/---

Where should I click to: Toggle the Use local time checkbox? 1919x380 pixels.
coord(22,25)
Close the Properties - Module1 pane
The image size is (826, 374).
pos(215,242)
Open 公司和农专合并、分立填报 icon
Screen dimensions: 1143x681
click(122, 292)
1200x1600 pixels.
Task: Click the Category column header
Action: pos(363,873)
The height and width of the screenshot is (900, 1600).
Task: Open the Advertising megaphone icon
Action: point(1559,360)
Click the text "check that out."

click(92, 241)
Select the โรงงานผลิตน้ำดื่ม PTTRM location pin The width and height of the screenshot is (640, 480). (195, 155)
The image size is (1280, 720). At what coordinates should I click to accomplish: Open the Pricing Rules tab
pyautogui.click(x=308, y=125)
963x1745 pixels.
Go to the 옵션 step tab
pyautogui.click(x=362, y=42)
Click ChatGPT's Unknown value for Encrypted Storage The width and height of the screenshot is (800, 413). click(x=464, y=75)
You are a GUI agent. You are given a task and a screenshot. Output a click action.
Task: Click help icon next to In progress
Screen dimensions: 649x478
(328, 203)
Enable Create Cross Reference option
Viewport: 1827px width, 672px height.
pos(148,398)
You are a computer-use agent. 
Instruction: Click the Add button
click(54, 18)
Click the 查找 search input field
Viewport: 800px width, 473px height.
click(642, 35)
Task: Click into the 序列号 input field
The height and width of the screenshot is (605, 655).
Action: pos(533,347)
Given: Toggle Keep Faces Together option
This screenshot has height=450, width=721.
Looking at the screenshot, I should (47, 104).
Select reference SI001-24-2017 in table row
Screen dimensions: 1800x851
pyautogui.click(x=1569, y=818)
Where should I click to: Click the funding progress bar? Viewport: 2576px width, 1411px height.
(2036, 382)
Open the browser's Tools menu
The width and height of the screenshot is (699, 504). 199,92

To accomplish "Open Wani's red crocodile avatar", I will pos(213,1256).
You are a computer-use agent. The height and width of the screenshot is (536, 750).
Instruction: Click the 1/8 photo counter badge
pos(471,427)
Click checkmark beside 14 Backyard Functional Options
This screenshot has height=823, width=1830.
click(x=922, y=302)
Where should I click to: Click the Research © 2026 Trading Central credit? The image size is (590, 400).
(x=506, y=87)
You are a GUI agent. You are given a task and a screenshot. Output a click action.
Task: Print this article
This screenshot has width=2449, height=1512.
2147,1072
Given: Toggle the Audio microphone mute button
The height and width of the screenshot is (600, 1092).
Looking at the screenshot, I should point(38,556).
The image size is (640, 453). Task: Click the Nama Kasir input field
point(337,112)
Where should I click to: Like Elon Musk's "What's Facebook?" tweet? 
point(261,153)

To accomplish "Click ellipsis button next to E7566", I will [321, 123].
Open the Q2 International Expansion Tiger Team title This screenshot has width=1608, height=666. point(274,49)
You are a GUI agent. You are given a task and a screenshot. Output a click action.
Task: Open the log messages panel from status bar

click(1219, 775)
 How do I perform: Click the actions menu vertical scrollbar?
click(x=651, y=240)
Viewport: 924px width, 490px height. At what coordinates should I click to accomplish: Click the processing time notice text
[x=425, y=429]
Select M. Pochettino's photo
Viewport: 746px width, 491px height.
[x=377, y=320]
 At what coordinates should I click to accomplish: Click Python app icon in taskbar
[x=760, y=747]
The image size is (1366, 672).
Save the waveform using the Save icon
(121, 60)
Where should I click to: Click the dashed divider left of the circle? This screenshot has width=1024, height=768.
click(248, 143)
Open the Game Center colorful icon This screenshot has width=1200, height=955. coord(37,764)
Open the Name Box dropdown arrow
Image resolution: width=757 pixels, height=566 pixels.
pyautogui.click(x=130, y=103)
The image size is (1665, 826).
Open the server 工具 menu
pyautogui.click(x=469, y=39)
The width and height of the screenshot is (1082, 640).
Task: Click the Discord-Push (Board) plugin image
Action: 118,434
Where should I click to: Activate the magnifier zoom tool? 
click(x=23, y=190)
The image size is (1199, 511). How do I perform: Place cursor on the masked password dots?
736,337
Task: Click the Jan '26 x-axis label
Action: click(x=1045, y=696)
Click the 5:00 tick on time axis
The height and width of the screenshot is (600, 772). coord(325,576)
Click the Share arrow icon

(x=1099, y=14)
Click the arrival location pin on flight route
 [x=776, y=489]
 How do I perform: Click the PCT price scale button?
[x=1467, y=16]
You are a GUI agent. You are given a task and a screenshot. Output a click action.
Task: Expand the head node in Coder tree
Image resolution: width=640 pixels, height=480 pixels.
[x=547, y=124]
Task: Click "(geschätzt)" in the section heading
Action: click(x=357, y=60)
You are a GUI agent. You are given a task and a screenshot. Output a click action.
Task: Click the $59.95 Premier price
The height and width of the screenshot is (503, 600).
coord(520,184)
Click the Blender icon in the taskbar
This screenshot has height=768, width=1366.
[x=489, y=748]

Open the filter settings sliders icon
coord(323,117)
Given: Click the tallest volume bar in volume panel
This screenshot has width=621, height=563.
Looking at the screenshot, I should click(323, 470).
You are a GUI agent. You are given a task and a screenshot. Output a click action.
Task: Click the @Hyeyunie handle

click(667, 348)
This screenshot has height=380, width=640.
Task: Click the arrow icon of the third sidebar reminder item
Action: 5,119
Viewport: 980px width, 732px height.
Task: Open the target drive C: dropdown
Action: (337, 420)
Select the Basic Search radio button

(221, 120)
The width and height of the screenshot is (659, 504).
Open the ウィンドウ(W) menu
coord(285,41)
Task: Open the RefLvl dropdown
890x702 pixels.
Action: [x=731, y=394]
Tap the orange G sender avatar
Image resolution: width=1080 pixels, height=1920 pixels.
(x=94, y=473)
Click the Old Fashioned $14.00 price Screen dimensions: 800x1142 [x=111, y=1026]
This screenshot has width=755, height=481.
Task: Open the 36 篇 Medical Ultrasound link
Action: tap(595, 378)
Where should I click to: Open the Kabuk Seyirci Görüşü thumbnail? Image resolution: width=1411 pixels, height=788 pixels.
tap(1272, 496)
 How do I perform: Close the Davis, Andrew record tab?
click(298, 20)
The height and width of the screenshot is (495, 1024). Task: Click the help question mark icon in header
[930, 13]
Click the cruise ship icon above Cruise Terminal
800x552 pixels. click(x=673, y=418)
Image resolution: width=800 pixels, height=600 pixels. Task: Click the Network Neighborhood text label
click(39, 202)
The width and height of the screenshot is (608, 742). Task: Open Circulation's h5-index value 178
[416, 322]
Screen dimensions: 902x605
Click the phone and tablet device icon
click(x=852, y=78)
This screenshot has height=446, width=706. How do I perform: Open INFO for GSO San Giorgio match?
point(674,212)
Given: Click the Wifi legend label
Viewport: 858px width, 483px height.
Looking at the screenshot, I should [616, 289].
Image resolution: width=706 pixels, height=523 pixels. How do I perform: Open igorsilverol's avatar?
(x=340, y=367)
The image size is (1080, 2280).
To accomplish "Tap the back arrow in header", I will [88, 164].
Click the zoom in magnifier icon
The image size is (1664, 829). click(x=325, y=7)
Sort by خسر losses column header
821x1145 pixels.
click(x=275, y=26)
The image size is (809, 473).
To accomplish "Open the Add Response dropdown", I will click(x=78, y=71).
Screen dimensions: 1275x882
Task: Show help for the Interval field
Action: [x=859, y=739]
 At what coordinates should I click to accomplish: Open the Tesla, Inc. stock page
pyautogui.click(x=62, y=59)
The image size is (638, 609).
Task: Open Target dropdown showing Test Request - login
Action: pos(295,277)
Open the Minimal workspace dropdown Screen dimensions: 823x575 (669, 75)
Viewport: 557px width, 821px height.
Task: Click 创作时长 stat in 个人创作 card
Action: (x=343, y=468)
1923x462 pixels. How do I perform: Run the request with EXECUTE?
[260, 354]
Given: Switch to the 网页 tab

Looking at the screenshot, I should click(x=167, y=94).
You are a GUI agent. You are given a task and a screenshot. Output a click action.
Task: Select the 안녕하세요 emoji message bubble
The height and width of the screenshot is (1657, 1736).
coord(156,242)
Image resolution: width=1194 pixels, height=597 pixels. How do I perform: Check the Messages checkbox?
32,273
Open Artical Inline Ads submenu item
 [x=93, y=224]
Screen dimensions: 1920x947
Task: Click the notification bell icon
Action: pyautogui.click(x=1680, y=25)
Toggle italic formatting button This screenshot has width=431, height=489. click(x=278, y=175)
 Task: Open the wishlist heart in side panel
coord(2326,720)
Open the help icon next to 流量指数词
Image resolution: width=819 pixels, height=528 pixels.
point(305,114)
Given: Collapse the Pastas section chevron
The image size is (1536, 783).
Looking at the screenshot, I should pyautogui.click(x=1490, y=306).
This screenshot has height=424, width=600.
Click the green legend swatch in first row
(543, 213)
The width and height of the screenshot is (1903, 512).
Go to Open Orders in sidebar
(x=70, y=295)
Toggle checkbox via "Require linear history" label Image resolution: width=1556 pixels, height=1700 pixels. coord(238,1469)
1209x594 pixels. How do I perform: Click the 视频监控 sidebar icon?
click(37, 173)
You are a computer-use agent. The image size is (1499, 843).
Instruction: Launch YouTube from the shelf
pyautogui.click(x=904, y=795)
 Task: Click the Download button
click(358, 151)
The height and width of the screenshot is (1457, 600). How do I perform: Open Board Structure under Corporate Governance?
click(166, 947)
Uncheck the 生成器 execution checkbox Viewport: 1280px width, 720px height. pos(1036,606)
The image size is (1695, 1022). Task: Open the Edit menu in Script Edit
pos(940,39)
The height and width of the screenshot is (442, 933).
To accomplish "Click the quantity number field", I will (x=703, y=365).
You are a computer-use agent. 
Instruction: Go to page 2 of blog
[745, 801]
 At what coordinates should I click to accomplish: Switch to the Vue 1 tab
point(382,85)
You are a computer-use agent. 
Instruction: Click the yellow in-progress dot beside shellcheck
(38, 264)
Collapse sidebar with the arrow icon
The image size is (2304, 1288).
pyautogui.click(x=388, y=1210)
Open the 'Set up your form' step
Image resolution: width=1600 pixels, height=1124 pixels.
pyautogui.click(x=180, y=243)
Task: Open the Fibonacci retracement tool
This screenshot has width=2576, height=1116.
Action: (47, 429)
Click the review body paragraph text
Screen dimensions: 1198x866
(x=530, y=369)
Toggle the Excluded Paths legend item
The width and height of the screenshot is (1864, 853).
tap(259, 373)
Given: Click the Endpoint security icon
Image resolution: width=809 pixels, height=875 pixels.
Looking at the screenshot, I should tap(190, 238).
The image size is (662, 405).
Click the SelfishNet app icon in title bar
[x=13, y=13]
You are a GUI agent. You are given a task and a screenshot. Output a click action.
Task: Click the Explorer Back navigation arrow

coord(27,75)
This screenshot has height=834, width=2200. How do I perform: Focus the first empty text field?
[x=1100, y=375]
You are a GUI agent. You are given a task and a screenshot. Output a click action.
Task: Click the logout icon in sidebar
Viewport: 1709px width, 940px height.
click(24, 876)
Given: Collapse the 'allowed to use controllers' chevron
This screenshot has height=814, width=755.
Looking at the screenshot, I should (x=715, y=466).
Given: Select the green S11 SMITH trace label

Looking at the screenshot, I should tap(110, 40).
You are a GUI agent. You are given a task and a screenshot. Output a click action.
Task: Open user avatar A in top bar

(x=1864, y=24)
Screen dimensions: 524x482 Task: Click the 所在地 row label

\---

ACTION ITEM:
Every line in the data above that contains the word "chevron" counts; report how many there are and nothing more.

SOLUTION FOR THIS EXERCISE:
2